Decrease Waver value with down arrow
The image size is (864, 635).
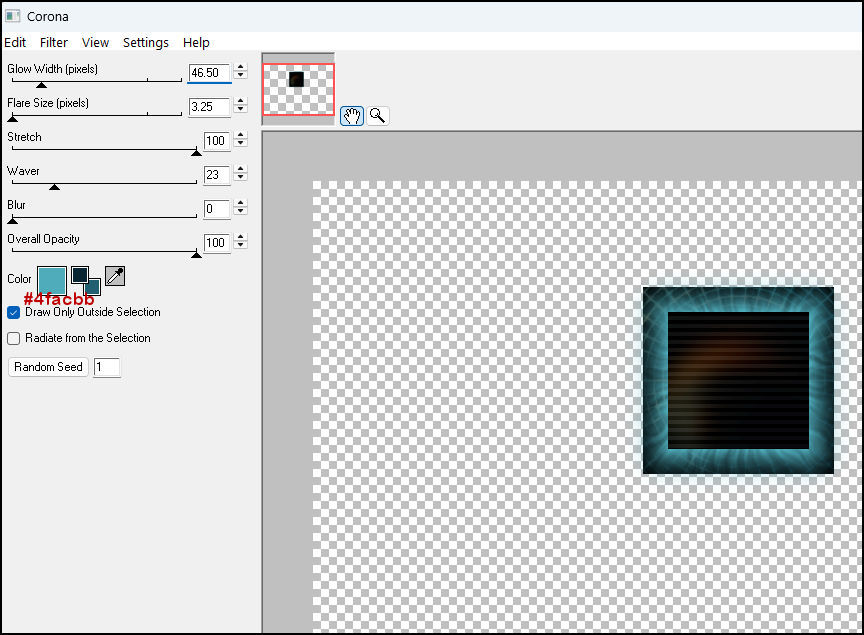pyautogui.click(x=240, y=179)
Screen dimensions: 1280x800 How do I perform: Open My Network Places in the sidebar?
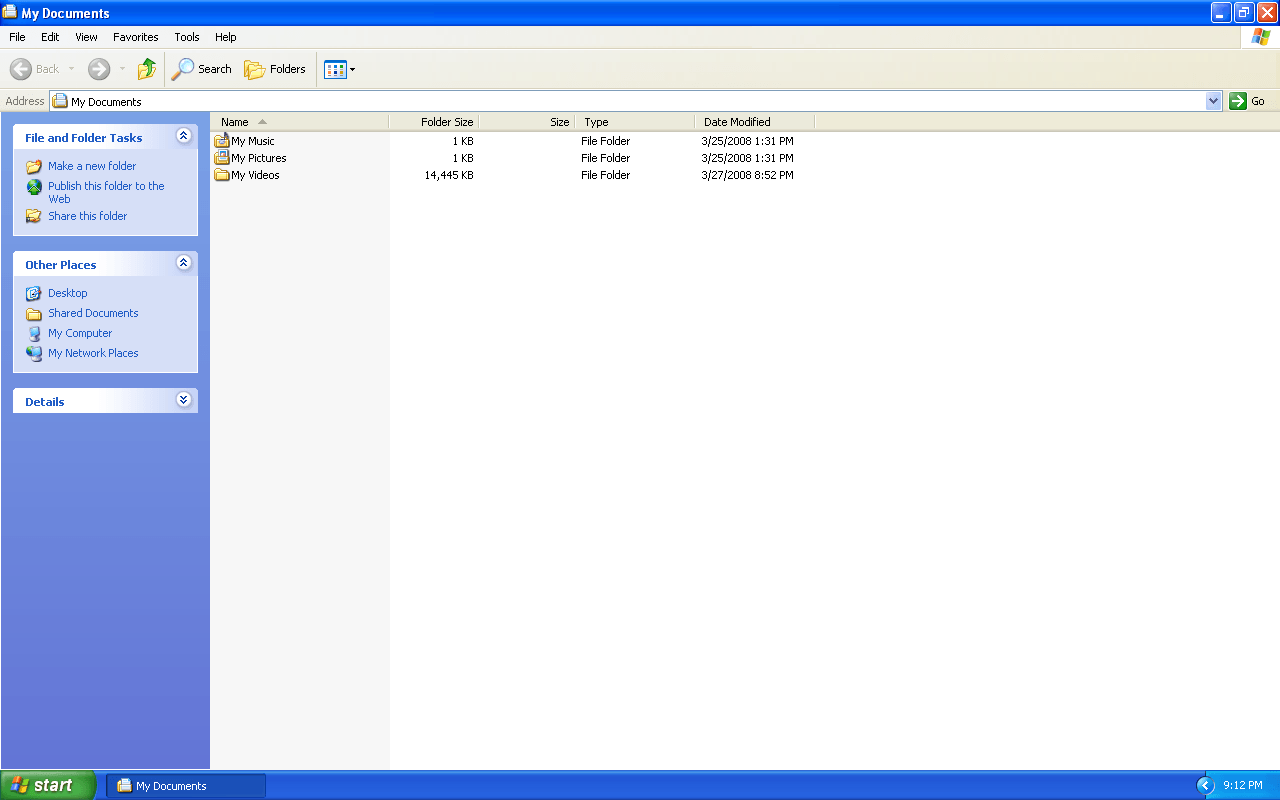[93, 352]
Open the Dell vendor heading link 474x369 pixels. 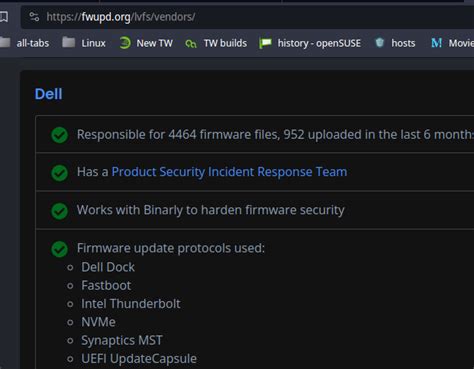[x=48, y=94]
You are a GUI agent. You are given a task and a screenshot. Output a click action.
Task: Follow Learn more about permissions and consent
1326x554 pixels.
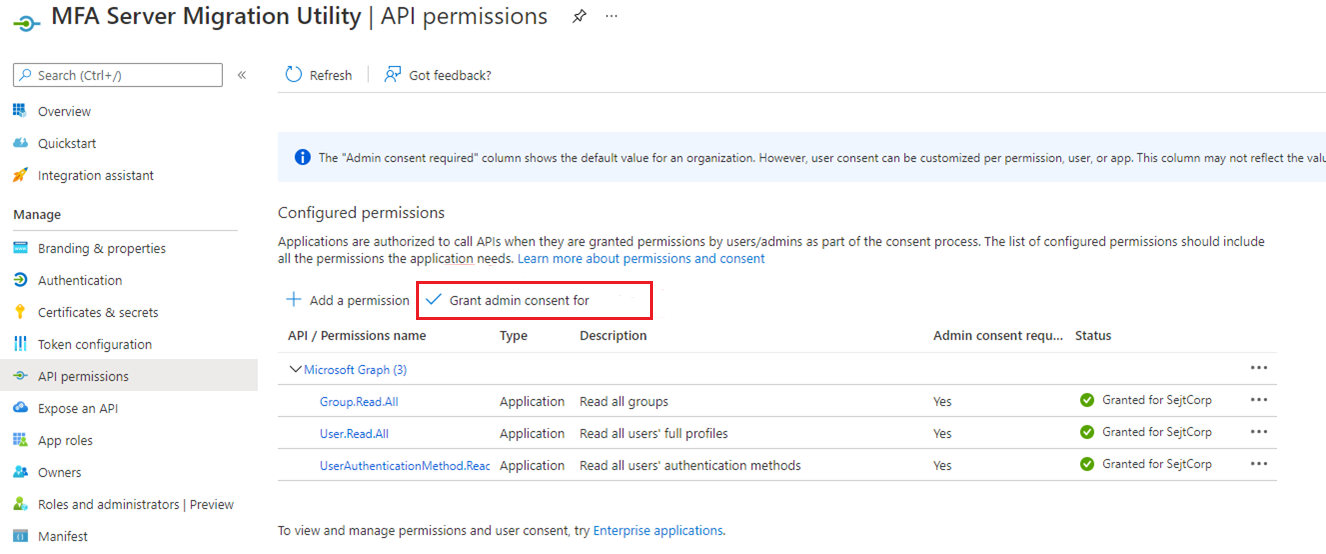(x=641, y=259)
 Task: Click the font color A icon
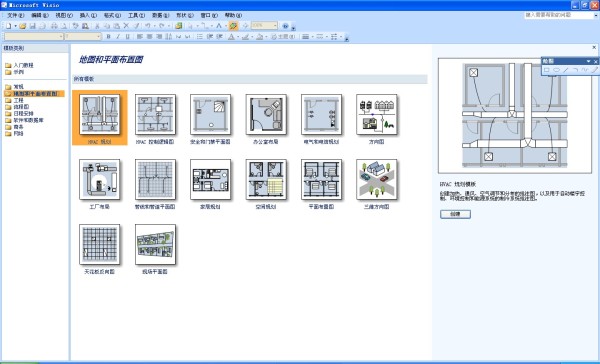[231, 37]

--

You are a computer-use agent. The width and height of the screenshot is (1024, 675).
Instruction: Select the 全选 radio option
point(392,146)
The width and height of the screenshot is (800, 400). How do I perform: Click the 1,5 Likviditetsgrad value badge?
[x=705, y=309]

---

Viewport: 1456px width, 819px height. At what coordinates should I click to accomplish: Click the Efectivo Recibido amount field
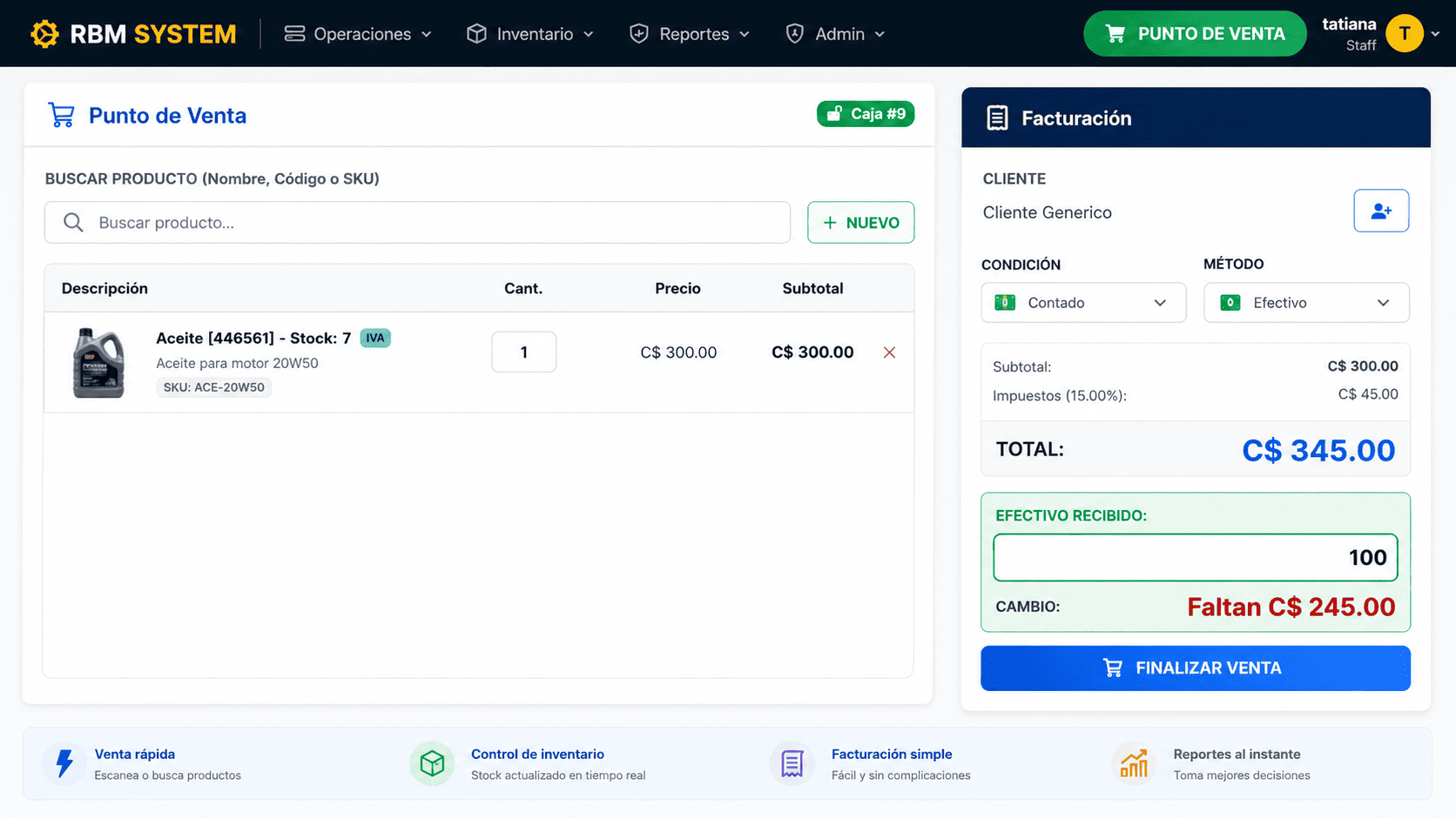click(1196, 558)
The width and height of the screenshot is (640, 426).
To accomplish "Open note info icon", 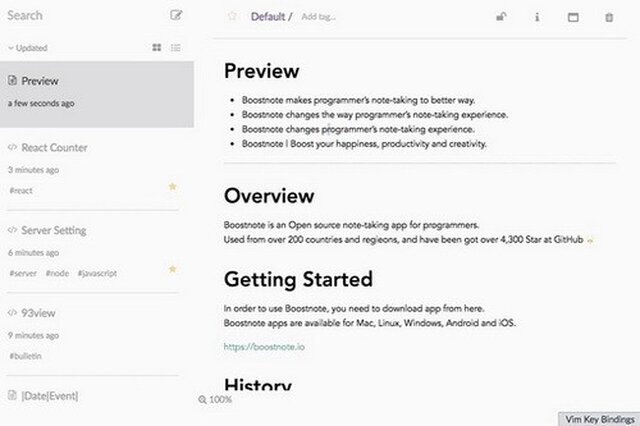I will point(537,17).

▶ [Task statement]:
Every line above that holds "agent" counts once; state the total and nothing else.

▶ [Output]:
2